ここでは,リモートリポジトリにあるGitで管理されたデータと,ローカルのパソコンとの間でデータをやり取りする方法について述べています.開発環境は以下のとおりで,すでにそれらの環境を整えてあるものとします.
- Gitサーバ: CentOS 8上で動作するgit
- Gitクライアント(CUI): Git for windows
- Gitクライアント(GUI): TortoiseGit
- 通信方式: git+ssh(公開鍵暗号方式)
- 秘密鍵をアプリへの配給: Pagent(Putty内のアプリ)
なお,設定方法は下記のページにあります.
- サーバ側(研究室員限定)
- クライアント側(研究室員限定)
次に示す手順で説明していきます.
- リモートリポジトリからデータを取得し,ローカルリポジトリにする
- ローカルリポジトリにおいて,ファイルを追加,削除,名前変更を行う
- ローカルリポジトリ内にコミットする
- ローカルリポジトリのデータをリモートリポジトリへ送る
- リモートリポジトリからローカルリポジトリへデータを取ってくる
1.リモートリポジトリからデータを取得し,ローカルリポジトリにする
リモートリポジトリからローカルリポジトリへデータを取ってくることをクローンといいます.GitではSVNとは異なり,リポジトリが分散しており,リモート,ローカルそれぞれにリポジトリを設置できます.このため,リモートリポジトリから同じものを持ってくる=クローンという言い方になるわけです.さて,クローンの作り方ですが,TortoiseGitの場合,クローンを設置したい場所で右クリックすると下のようなポップアップが現れます.この中の「Gitクローン(複製)」を選択しましょう.

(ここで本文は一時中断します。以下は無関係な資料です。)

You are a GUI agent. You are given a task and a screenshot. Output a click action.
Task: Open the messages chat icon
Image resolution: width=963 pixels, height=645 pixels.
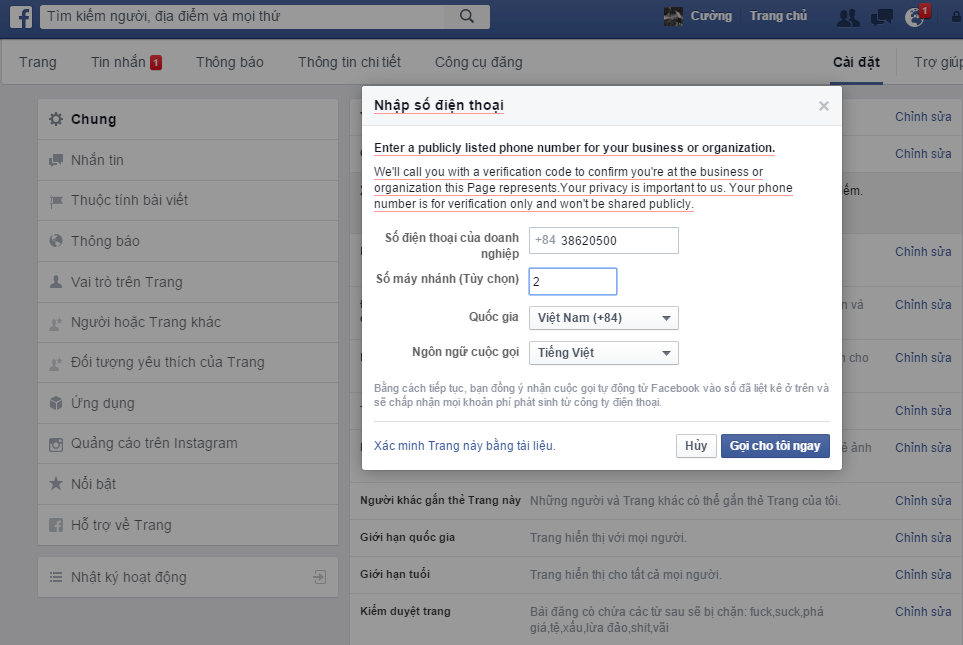(x=881, y=17)
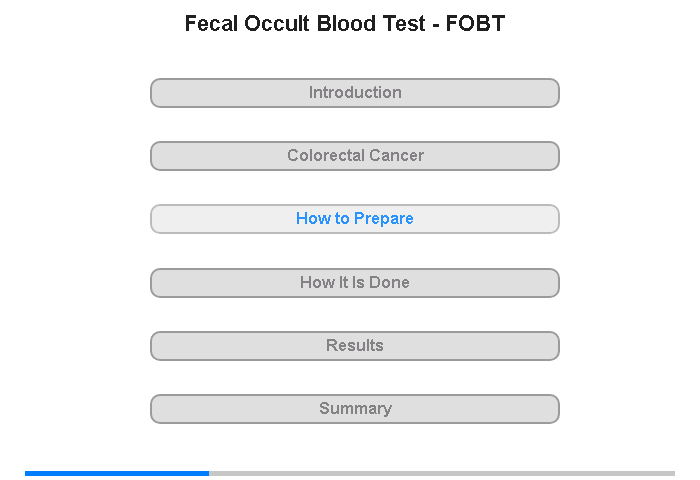Click the left edge of the Results button

click(153, 346)
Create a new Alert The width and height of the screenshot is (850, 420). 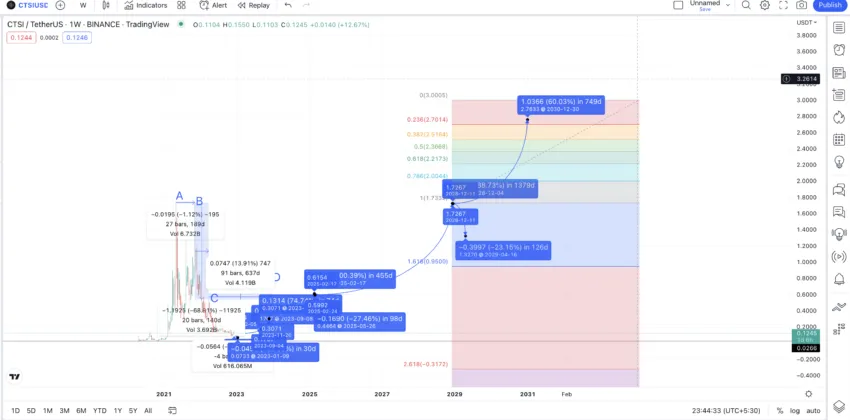pyautogui.click(x=213, y=5)
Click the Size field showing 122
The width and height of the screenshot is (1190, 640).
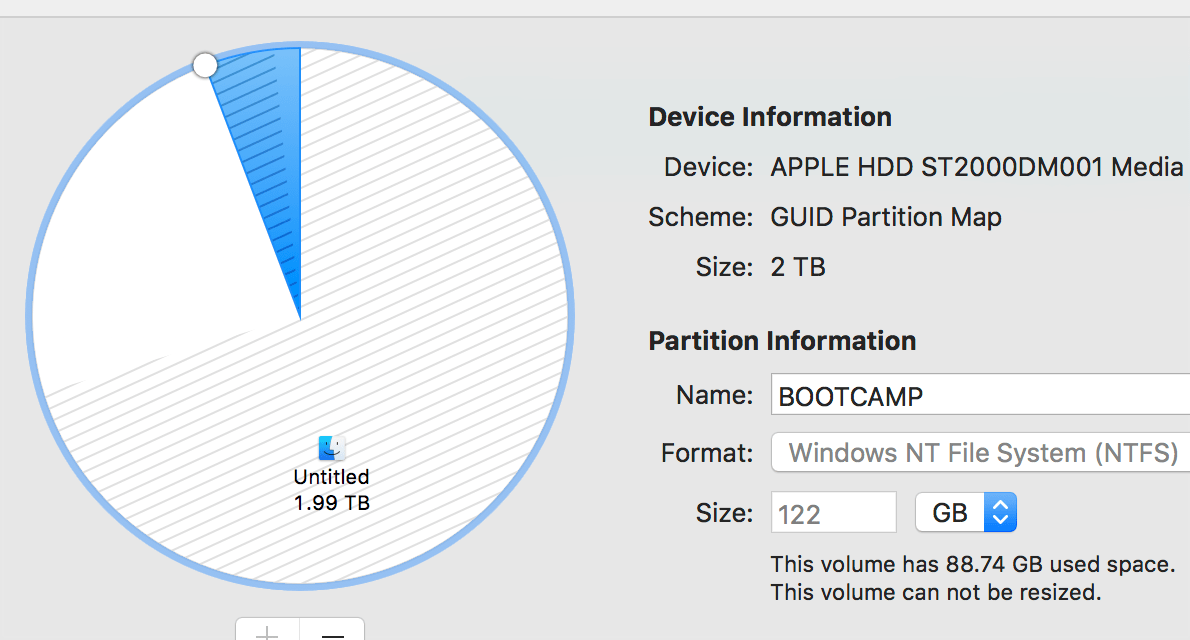click(833, 512)
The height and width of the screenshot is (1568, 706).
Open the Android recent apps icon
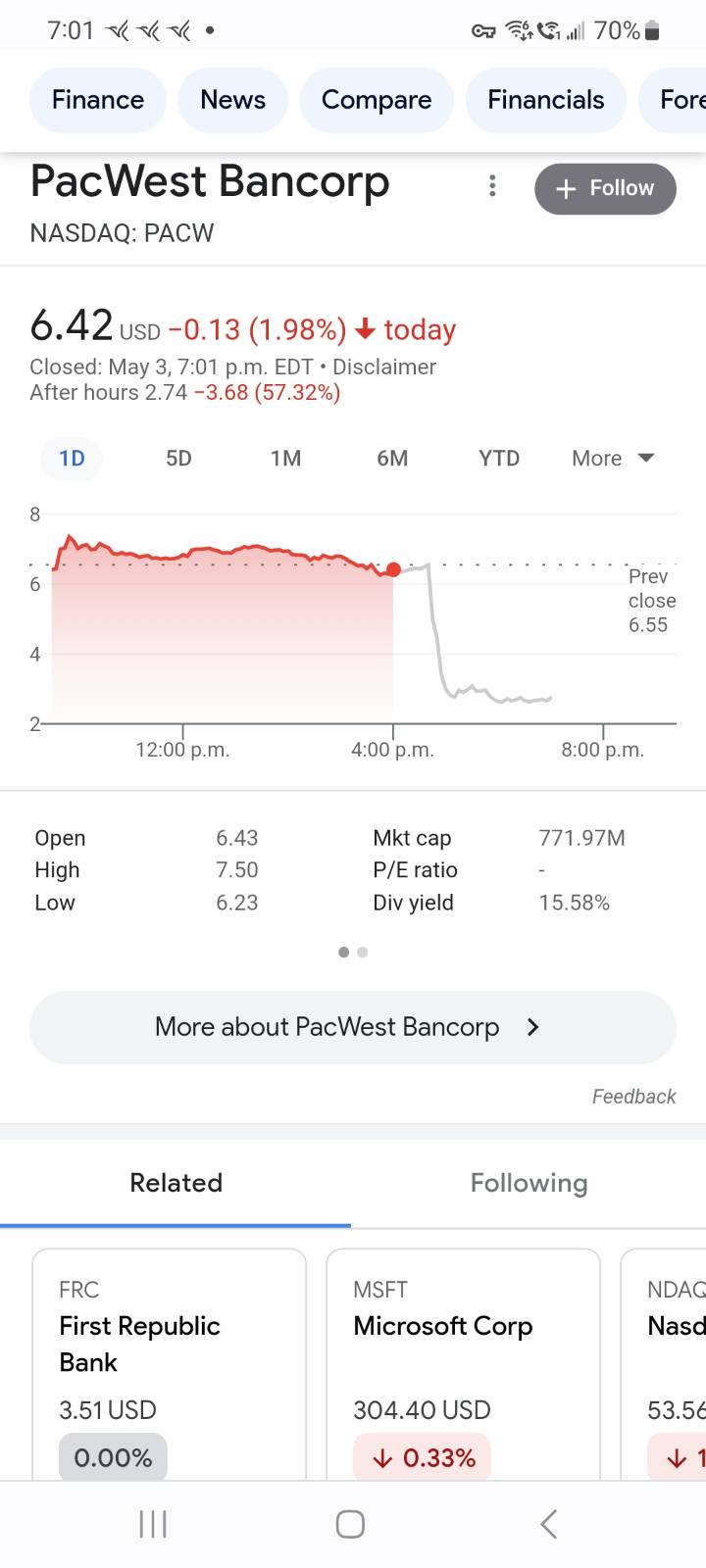pos(153,1524)
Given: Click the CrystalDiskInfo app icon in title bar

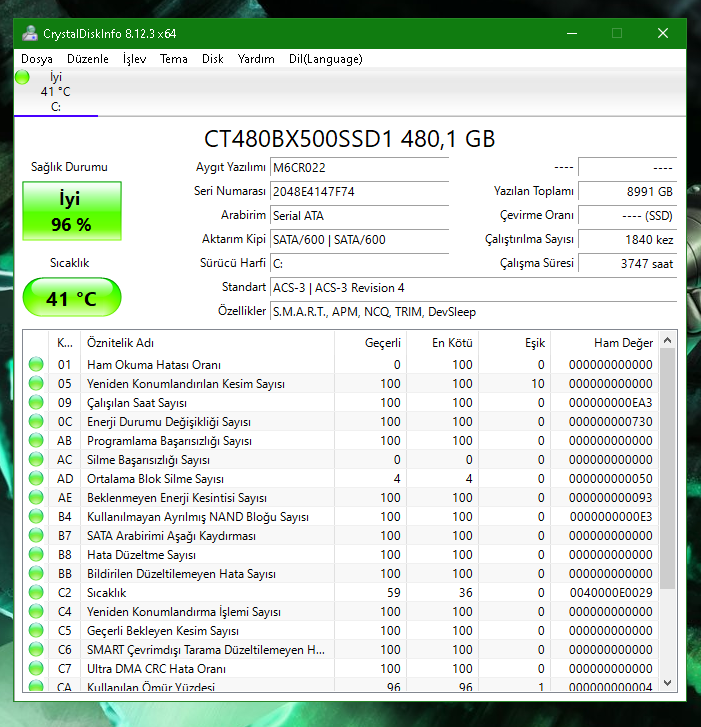Looking at the screenshot, I should pyautogui.click(x=29, y=33).
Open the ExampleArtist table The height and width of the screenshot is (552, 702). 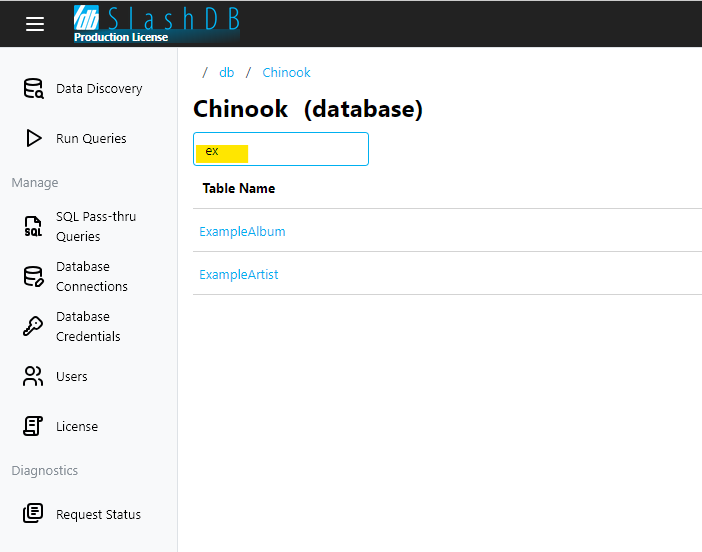tap(239, 274)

クローンを作成するダイアログを下に示します.秘匿したおところは四角い色で塗りつぶしてあります.まず,黄色のところがユーザ名です.その後に続くオレンジのところががサーバー名,そして緑のところがリポジトリの置いてあるパス,青色のところがリポジトリ名です.リポジトリ名はローカルリポジトリと同じ名前になりますので,「ディレクトリ」の末端のパスも同じ名前になります.これらを記入し,最後に「OK」ボタンを押します.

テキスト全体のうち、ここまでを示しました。